Hash partitioning for distribution in PostgreSQL - Time & Space Complexity
When we use hash partitioning in a database, we split data into parts based on a hash function. Understanding how this affects the time to find or insert data helps us see how well the system scales.
We want to know how the work grows as we add more data and partitions.

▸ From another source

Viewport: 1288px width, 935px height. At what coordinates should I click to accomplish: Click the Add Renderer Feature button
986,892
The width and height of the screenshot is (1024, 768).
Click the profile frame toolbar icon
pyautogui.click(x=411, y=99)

Analyze the time complexity of this hash partitioning setup in PostgreSQL.
CREATE TABLE sales (
id SERIAL PRIMARY KEY,
customer_id INT,
amount NUMERIC
) PARTITION BY HASH (customer_id);
CREATE TABLE sales_part_1 PARTITION OF sales FOR VALUES WITH (MODULUS 4, REMAINDER 0);
CREATE TABLE sales_part_2 PARTITION OF sales FOR VALUES WITH (MODULUS 4, REMAINDER 1);
CREATE TABLE sales_part_3 PARTITION OF sales FOR VALUES WITH (MODULUS 4, REMAINDER 2);
CREATE TABLE sales_part_4 PARTITION OF sales FOR VALUES WITH (MODULUS 4, REMAINDER 3);
This code creates a main table partitioned by hashing the customer_id into 4 parts.

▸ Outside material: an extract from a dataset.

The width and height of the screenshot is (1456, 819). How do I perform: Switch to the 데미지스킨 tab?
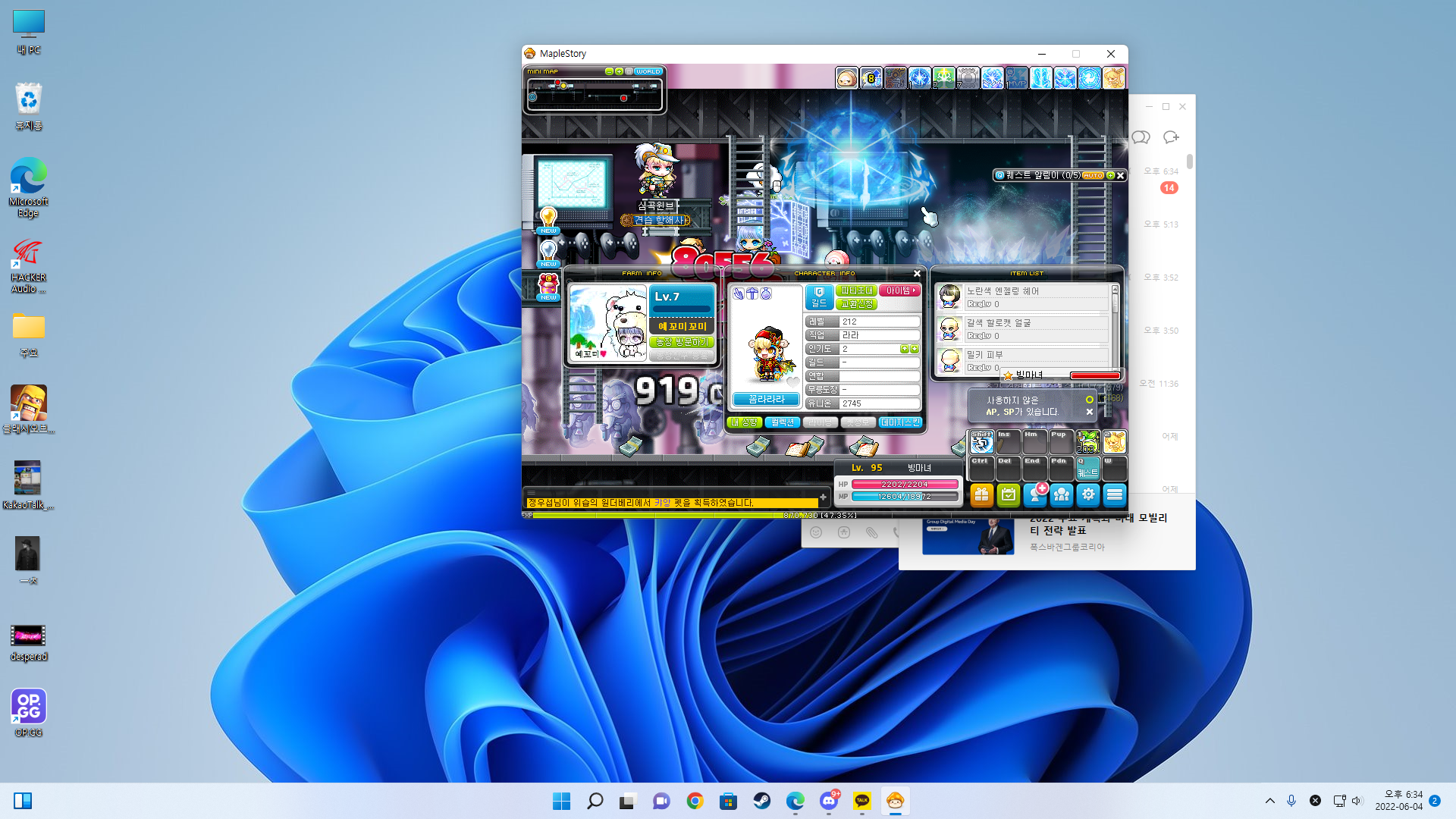(x=900, y=422)
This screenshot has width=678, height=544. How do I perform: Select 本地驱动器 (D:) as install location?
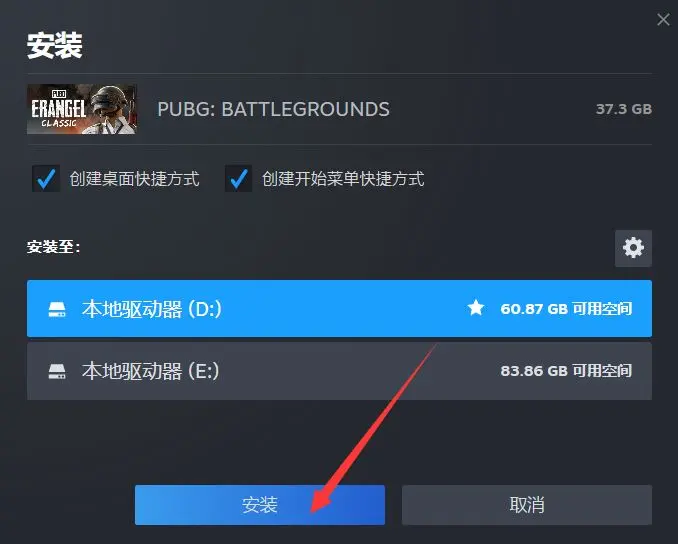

Look at what repeats when we search or insert data.
- Primary operation: The hash function calculation on customer_id to find the right partition.

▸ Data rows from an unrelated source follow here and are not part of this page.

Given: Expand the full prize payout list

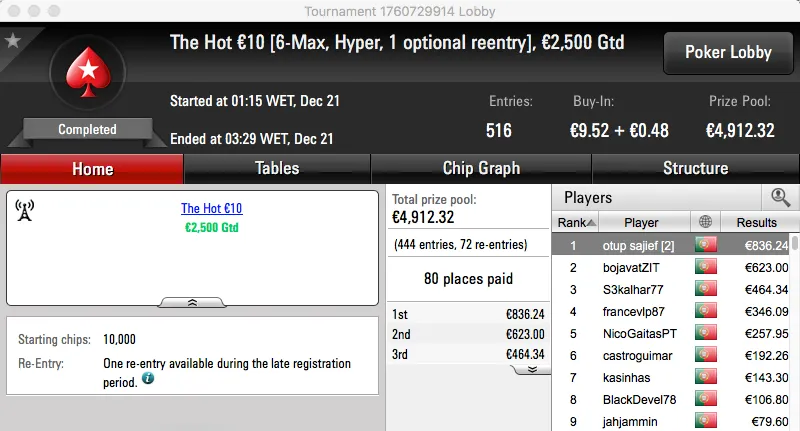Looking at the screenshot, I should click(532, 368).

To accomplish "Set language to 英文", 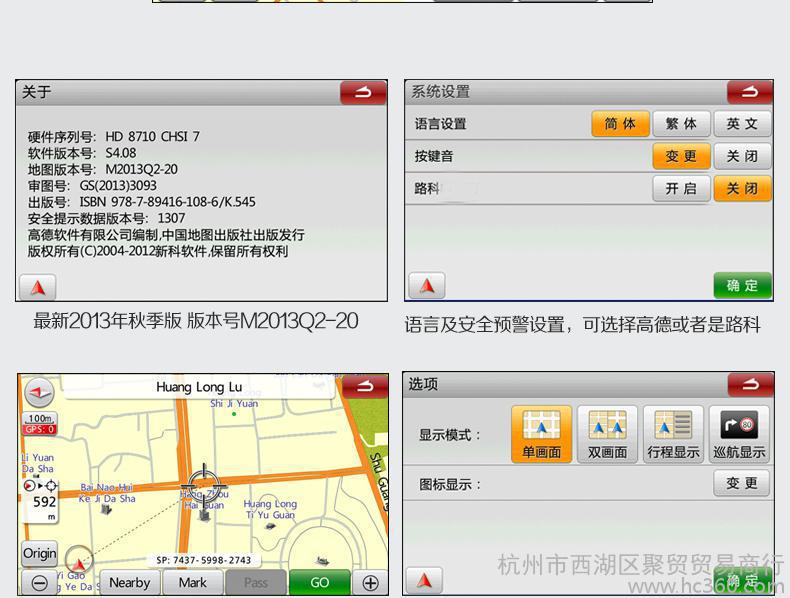I will (742, 124).
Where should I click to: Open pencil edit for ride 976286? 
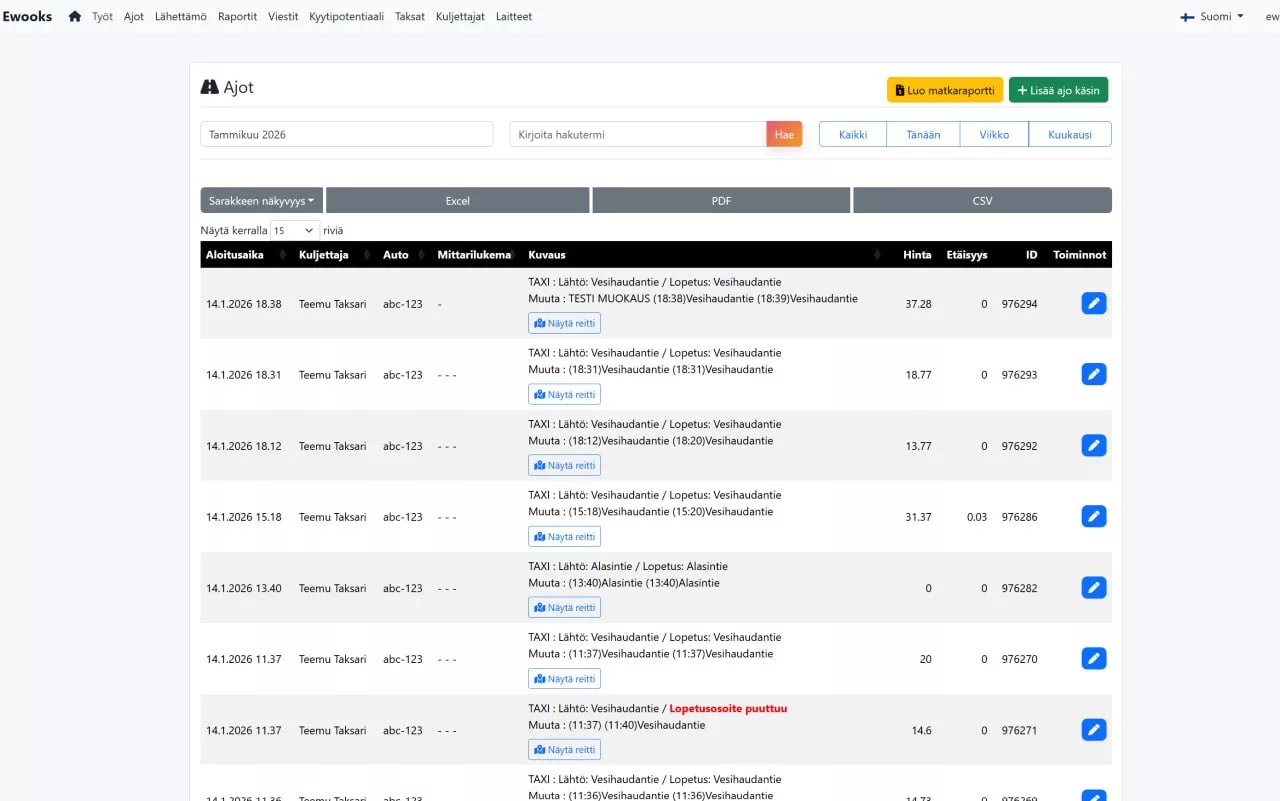tap(1094, 516)
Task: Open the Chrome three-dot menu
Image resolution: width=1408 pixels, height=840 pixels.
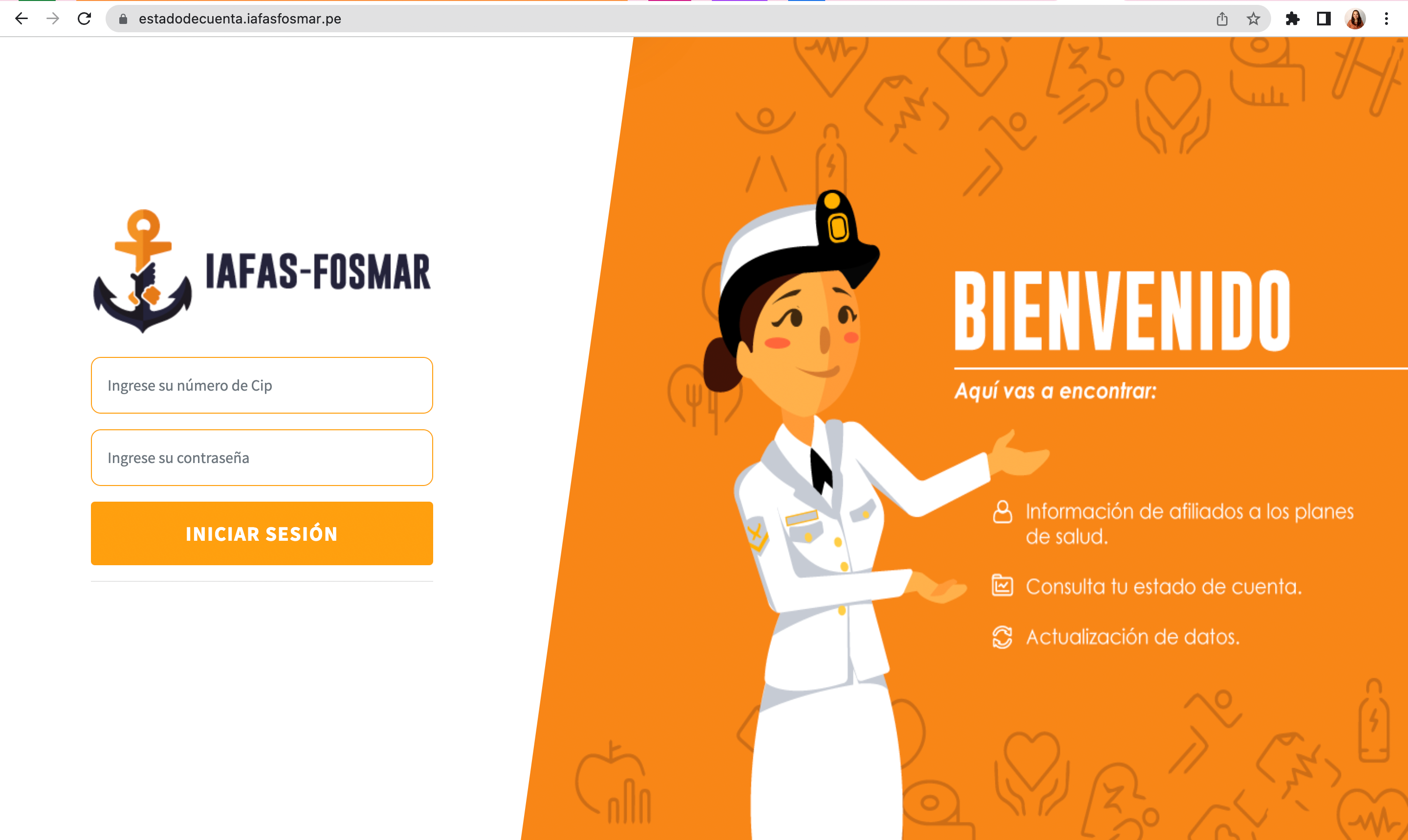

- How many times: Once per query or insert, then a search inside one partition.
As data grows, the hash function still runs once per operation, but each partition holds less data compared to one big table.
| Input Size (n) | Approx. Operations |
|---|---|
| 10 | Hash once + search in ~2-3 rows |
| 100 | Hash once + search in ~25 rows |
| 1000 | Hash once + search in ~250 rows |
Pattern observation: The hash step stays constant, but the search inside a partition grows roughly with the size of that partition, which is smaller than the whole data.
Time Complexity: O(1) + O(n/k)
This means the hash calculation is constant time, and the search inside one partition grows with the size of that partition, which is total data divided by number of partitions.
[X] Wrong: "Hash partitioning makes every query run in constant time regardless of data size."
[OK] Correct: The hash function is constant time, but searching inside the chosen partition still depends on how much data is in that partition.
Understanding how hash partitioning affects query time shows you can think about data distribution and scaling. This skill helps you design systems that stay fast as data grows.
"What if we increased the number of partitions k? How would that change the time complexity for searching inside partitions?"